AutoGuide drove and reported on the Tucson Hybrid model. They readily admit that it doesn't get as good of fuel economy as its competitive set - the hybrids models of the Rav4, CR-V, and Escape - but its close - and beats them all in ride refinement and the fact that it uses a transmission that actually shifts. See here why they feel the Tucson beats the competition hands down.
Tucson vs the Competition
Cars.com often performs comparison tests among the better competition in a given segment. This is the comparison for the 2022 mainstream compact SUV segment, top trim levels. So if you are checking out, for example, a CR-V Touring, a Forester Touring, and a Tucson Limited, then this comparison would be helpful for you. Spoiler alert: the Tucson did not win this competition. It fell 4 points short out of a possible 540 points. Interestingly, they called it the best ride quality of the bunch, with the lowest noise level, as well as the quickest off the line. Those are all items I care more about than the one item that they dinged it for the most - no buttons for the radio and climate controls (all capacitive touch controls). But these items have voise controls so their comment that they needed to pull over to see to make adjustments isn't really correct. I also noticed that they failed to mention some of the extra safety features it has over the competition like safe exit assist, ultrasonic rear occupant alert, and cyclist/junction turn detection. I think it very possible that they did not know about some of those features. Nevertheless, this is a helpful article and video as it gives a lot of comparison information between these models.

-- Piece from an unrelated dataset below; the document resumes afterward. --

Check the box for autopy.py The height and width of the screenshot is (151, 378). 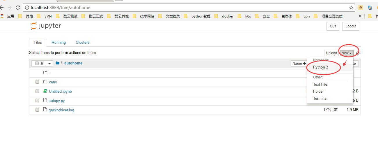(37, 101)
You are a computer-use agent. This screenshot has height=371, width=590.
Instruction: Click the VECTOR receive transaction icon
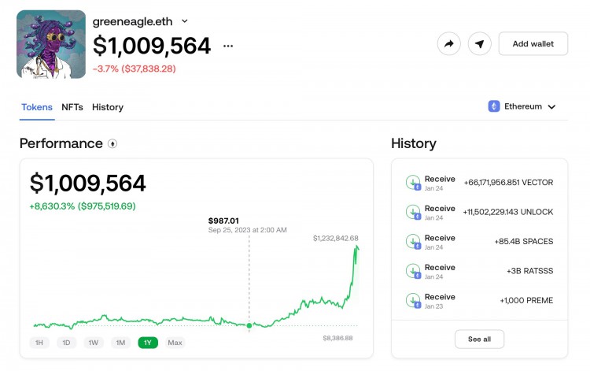tap(413, 183)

The Tucson and the Mazda CX-5 are both well-respected compact crossovers. AutoGuide compared the two and the Tucson squeaked out a win on the basis of a larger interior and greater utility as a result. The Tucson also offers hybrid options for better fuel ecomy whereas the CX-5 does not.

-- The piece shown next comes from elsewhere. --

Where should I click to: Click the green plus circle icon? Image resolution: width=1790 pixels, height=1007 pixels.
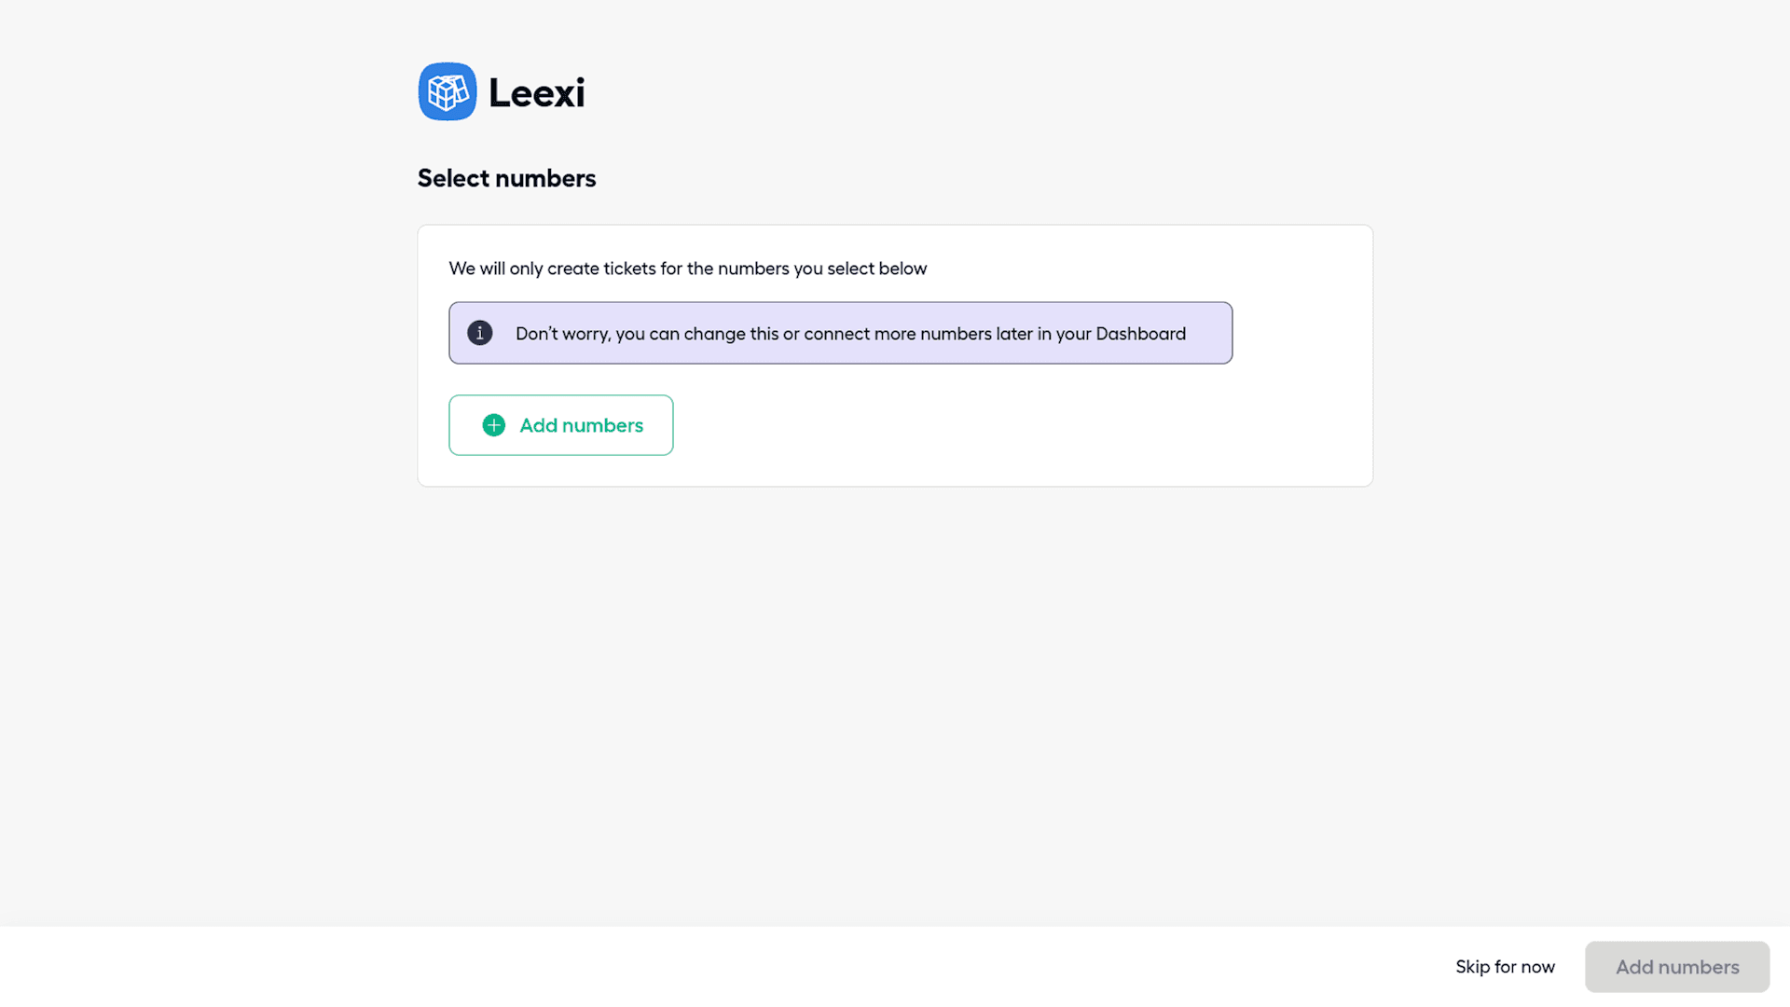[494, 425]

AutoGuide also compared the Tucson to the Subaru Forester. While the Forester is the better choice if you will be driving off road, they feel that the clear on-road winner is the Hyundai Tucson. The Tucson has a larger interior, and the interior is nicer with more amenities than the Forester. Plus the Tucson comes with a warranty advantage.

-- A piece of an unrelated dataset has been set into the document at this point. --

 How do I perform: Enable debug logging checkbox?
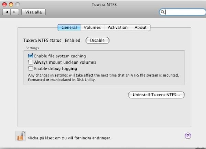point(31,69)
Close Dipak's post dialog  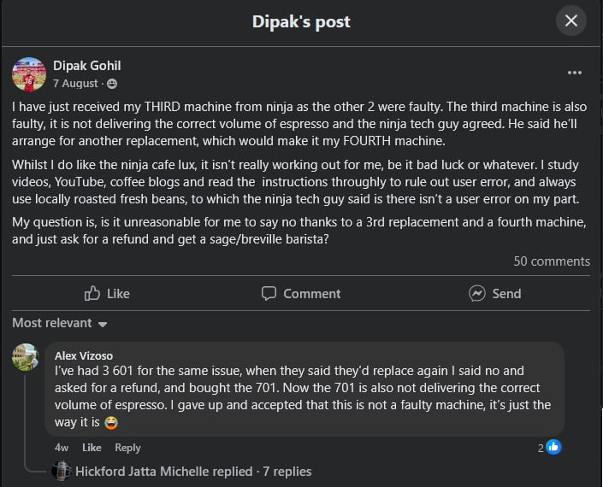point(571,21)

AutoGuide compared the Hybrid versions of the Toyota Rav4 and the Tucson. They said that there are reasons to select the Rav4 like fuel economy that is one or two miles per gallon better and an easier to learn infotainment system. But the winner here is the Tucson. The Tucson provides more interior room for people and things, has a more engaging driving experience, and even comes in at a lower cost.
JD Power has a study that they call the APEAL study. It stands for Automotive Performance, Execution, and Layout and is meant to measure "owners' emotional attachment and level of excitement with their new vehicle". The Ioniq 5 placed third in its class, ahead of Compact SUVs such as the Honda CR-V, Toyota Rav4, Nissan Rogue, and others.